- _TASK STATEMENT_
Reproduce the material word for word, starting at the line that contains "You are a computer-use" and continuing through the end of the material, with both ends included. Leave out the pictures.

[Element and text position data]

::::

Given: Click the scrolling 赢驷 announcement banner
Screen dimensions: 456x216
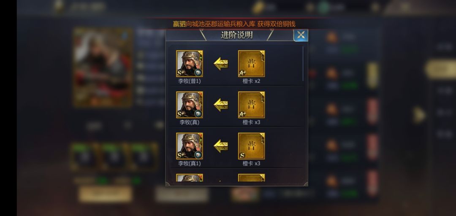Looking at the screenshot, I should tap(234, 24).
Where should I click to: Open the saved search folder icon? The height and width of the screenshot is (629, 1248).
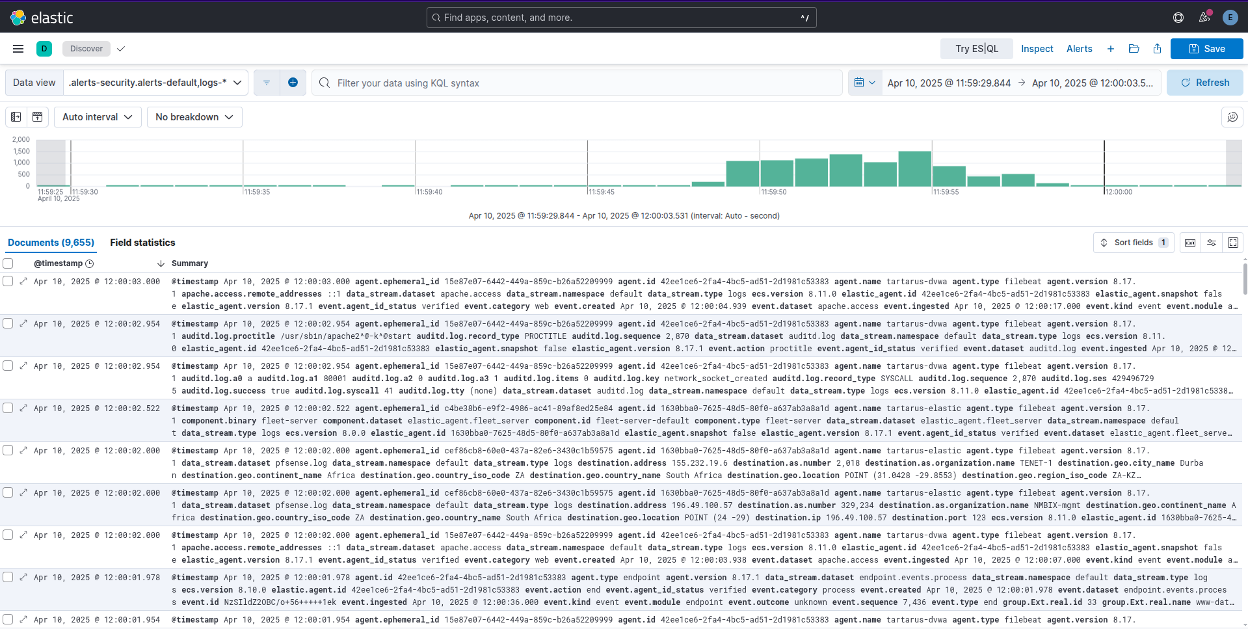point(1134,49)
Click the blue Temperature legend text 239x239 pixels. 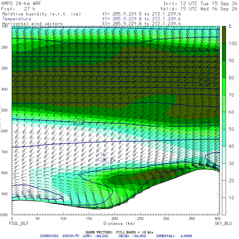17,19
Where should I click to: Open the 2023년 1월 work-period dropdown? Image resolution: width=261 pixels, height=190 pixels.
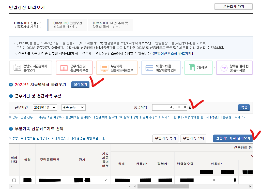[x=45, y=107]
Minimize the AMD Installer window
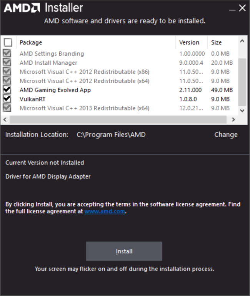Image resolution: width=250 pixels, height=296 pixels. (232, 8)
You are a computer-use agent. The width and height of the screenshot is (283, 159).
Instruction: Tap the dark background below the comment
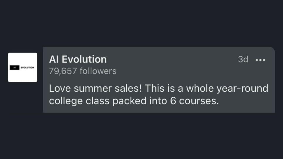142,136
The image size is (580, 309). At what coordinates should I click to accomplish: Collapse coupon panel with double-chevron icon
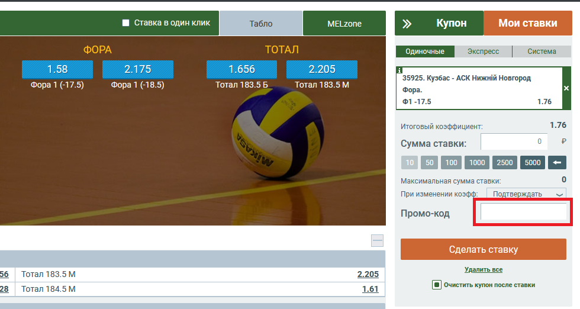[407, 24]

::::

- _THE ANSWER_
You are a computer-use agent. The width and height of the screenshot is (283, 159).
Instruction: Tap the dark background below the comment
142,136
The image size is (580, 309). At what coordinates should I click to accomplish: Collapse coupon panel with double-chevron icon
[407, 24]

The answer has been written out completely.